[PROBLEM TO WORK ON] Among the lines of the records below, count those with the word "agent". Reply with that number alone.

-------------------------

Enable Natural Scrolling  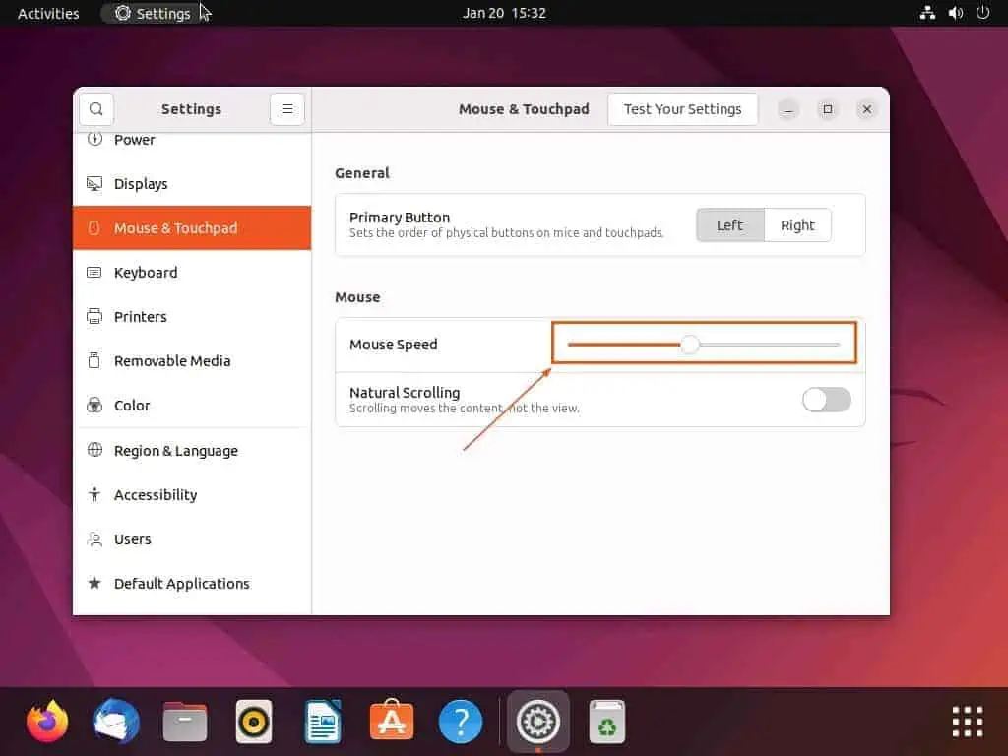click(x=826, y=400)
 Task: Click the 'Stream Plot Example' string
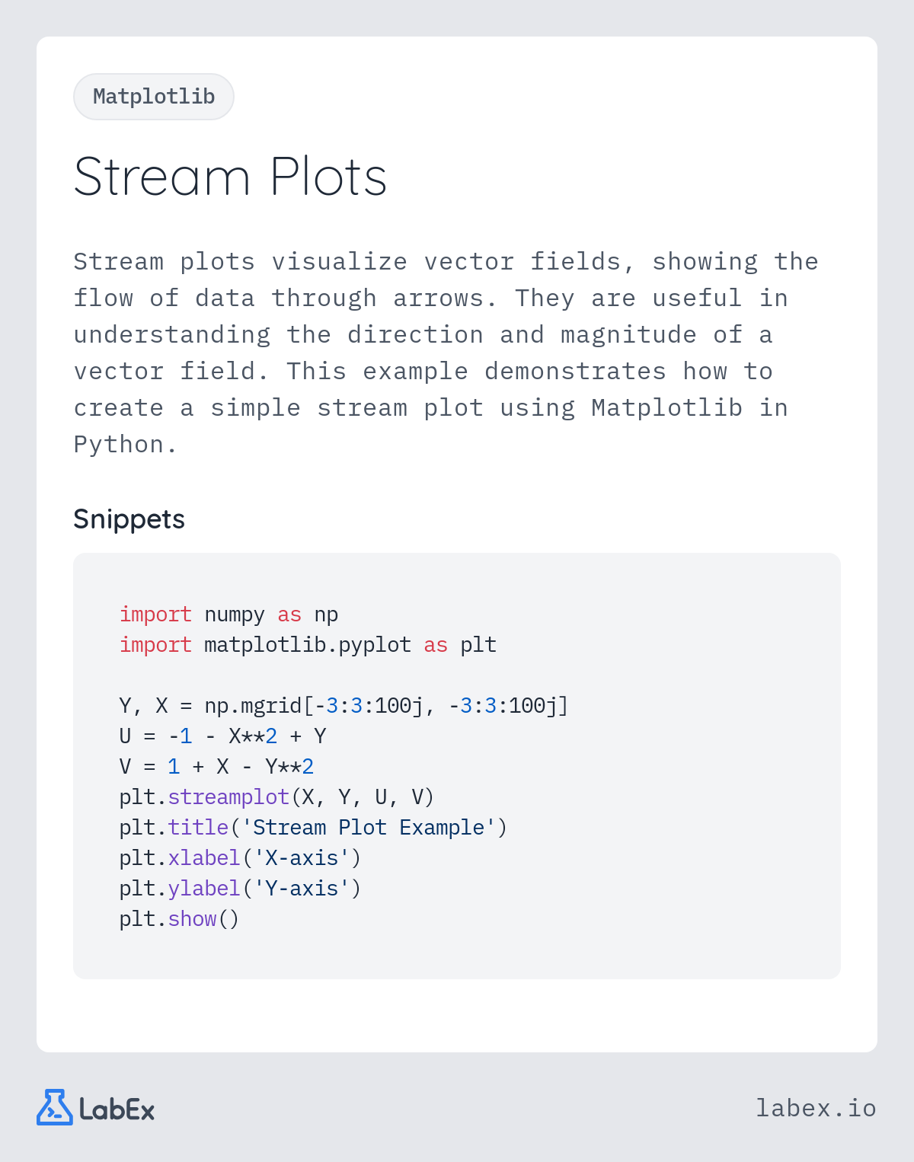coord(369,828)
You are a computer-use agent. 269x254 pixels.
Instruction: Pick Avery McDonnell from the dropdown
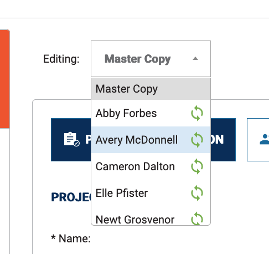coord(151,140)
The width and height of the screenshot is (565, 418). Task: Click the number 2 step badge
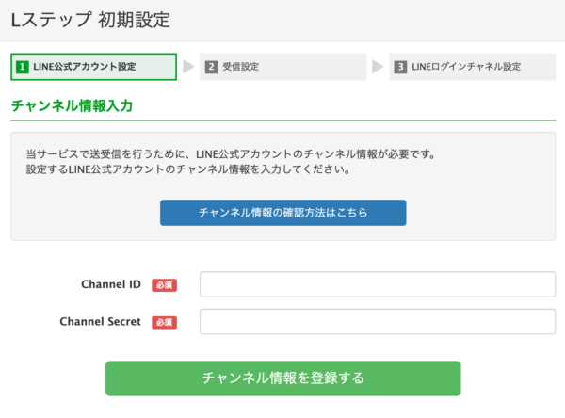212,68
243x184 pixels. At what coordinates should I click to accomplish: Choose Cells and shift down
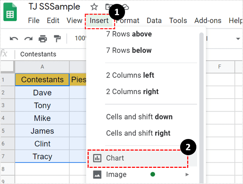(x=139, y=117)
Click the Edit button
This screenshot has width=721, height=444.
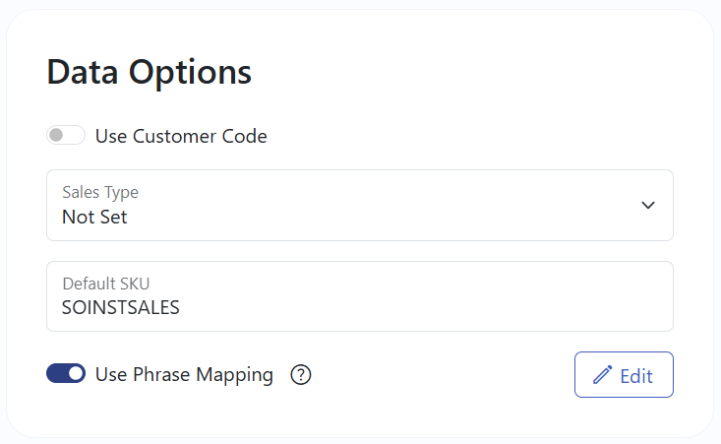[x=624, y=374]
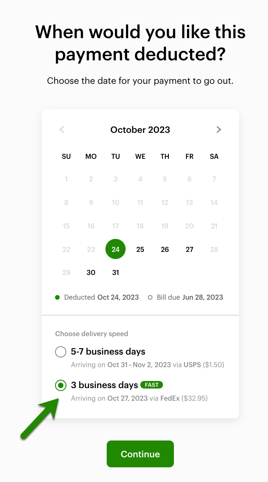Select October 27 in the calendar
Image resolution: width=268 pixels, height=482 pixels.
(189, 249)
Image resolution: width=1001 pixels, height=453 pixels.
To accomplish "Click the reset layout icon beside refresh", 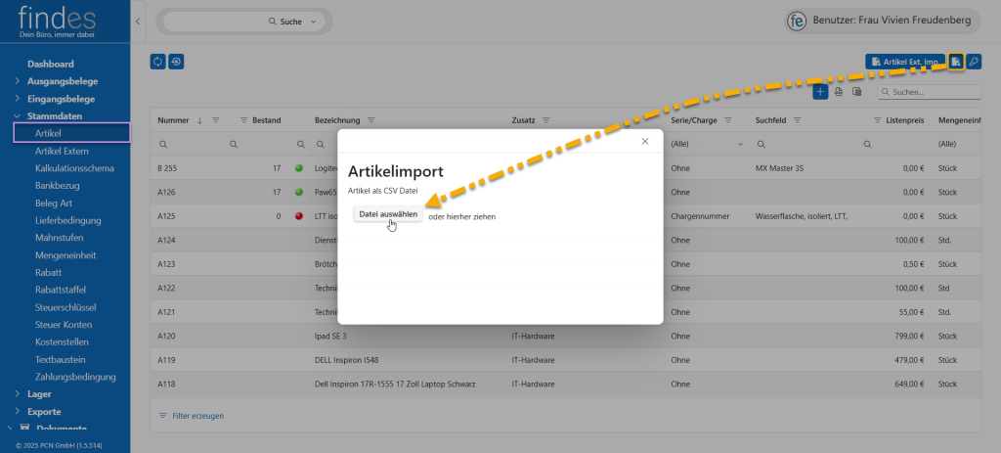I will coord(176,62).
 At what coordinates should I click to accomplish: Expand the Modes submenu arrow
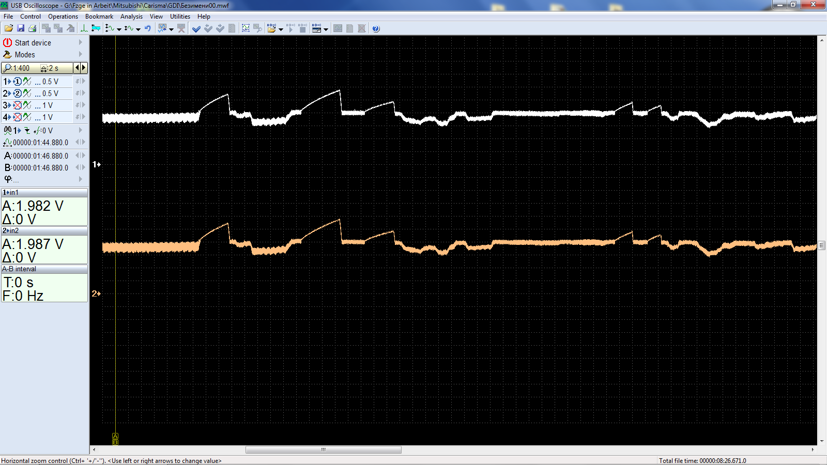[x=81, y=54]
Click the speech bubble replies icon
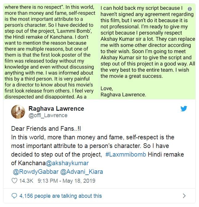 coord(14,196)
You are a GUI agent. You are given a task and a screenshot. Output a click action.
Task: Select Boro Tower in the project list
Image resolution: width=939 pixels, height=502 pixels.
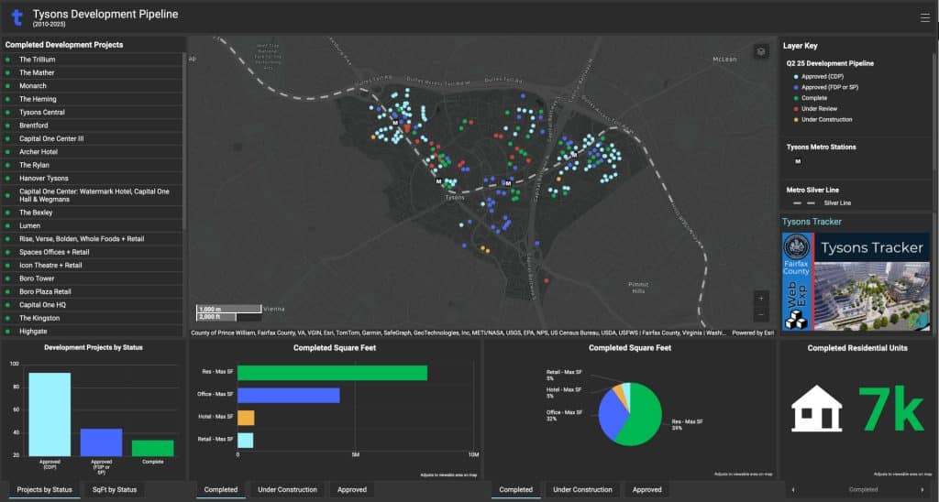click(37, 278)
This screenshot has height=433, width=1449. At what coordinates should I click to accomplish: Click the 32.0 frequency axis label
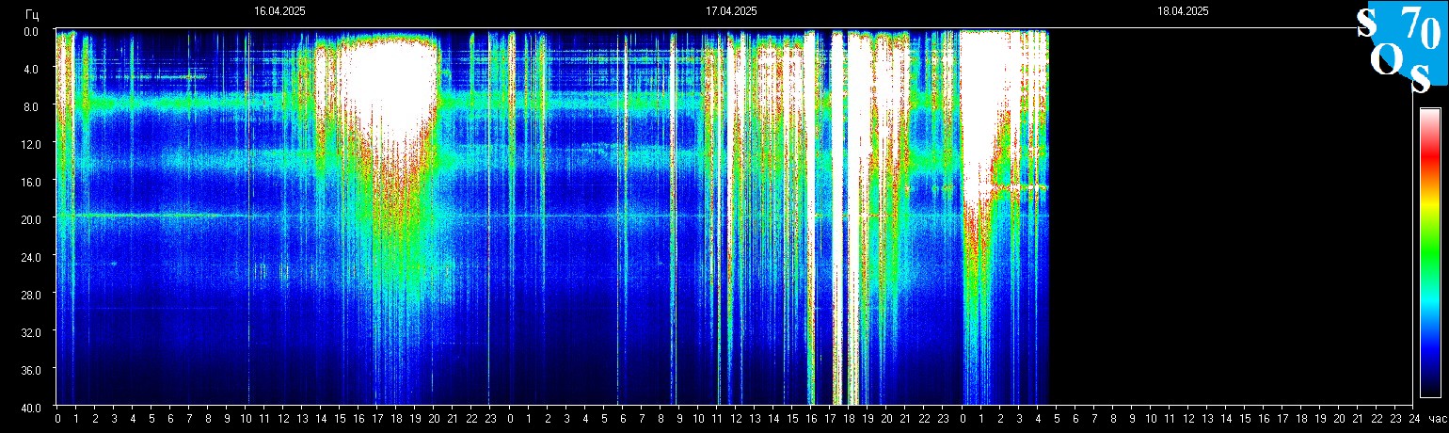point(33,331)
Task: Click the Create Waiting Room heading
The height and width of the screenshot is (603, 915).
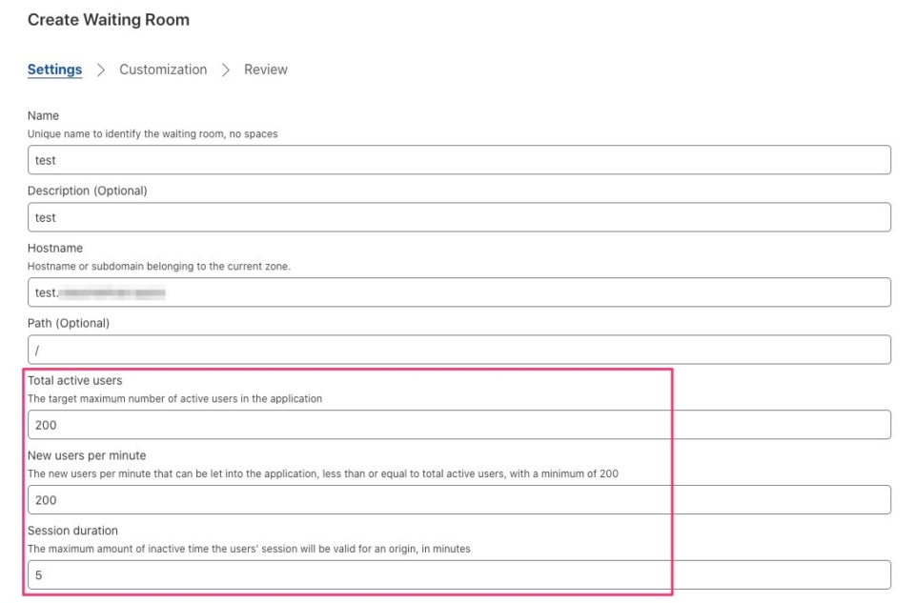Action: (108, 19)
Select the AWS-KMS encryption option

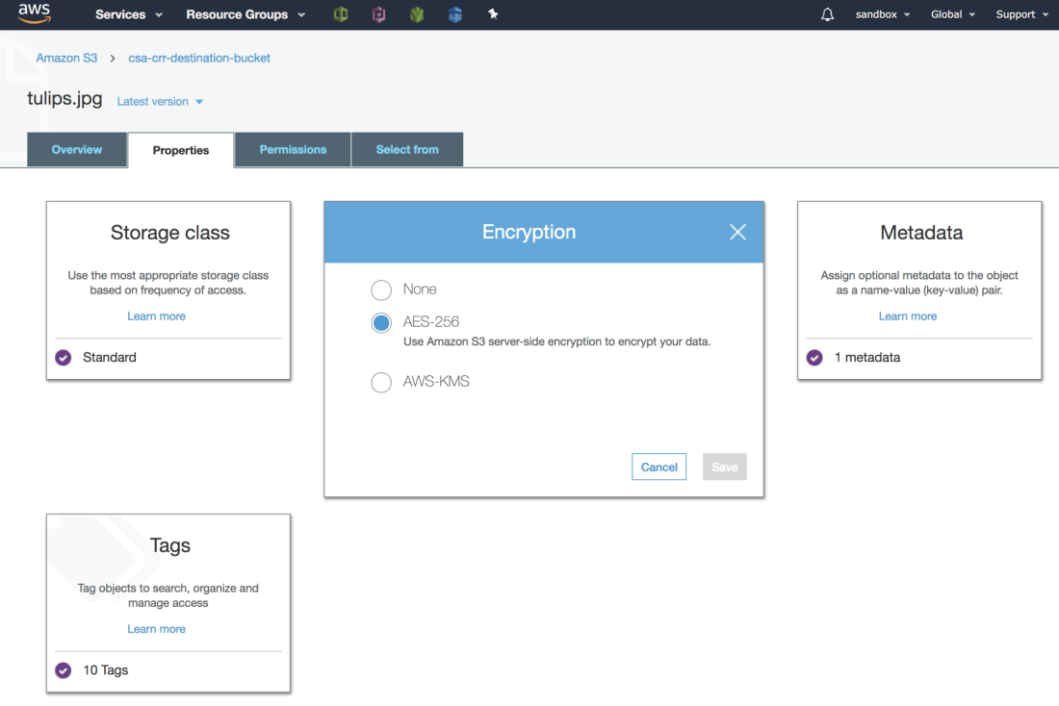381,382
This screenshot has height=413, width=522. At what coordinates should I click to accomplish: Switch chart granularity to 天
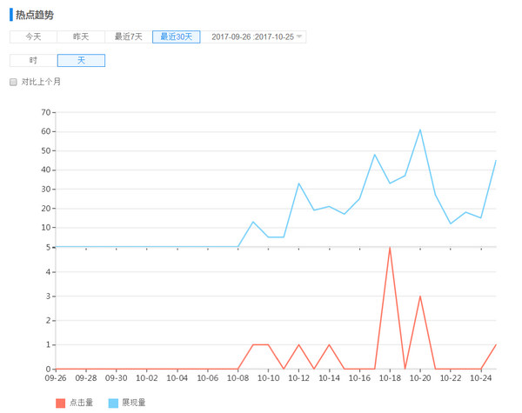81,60
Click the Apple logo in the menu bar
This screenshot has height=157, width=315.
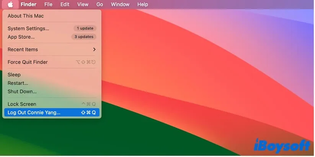point(10,5)
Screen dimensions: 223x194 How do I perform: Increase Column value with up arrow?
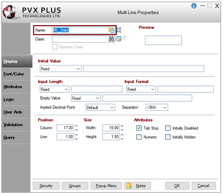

-------------------------

[ANSWER FOR THIS EXERCISE] 2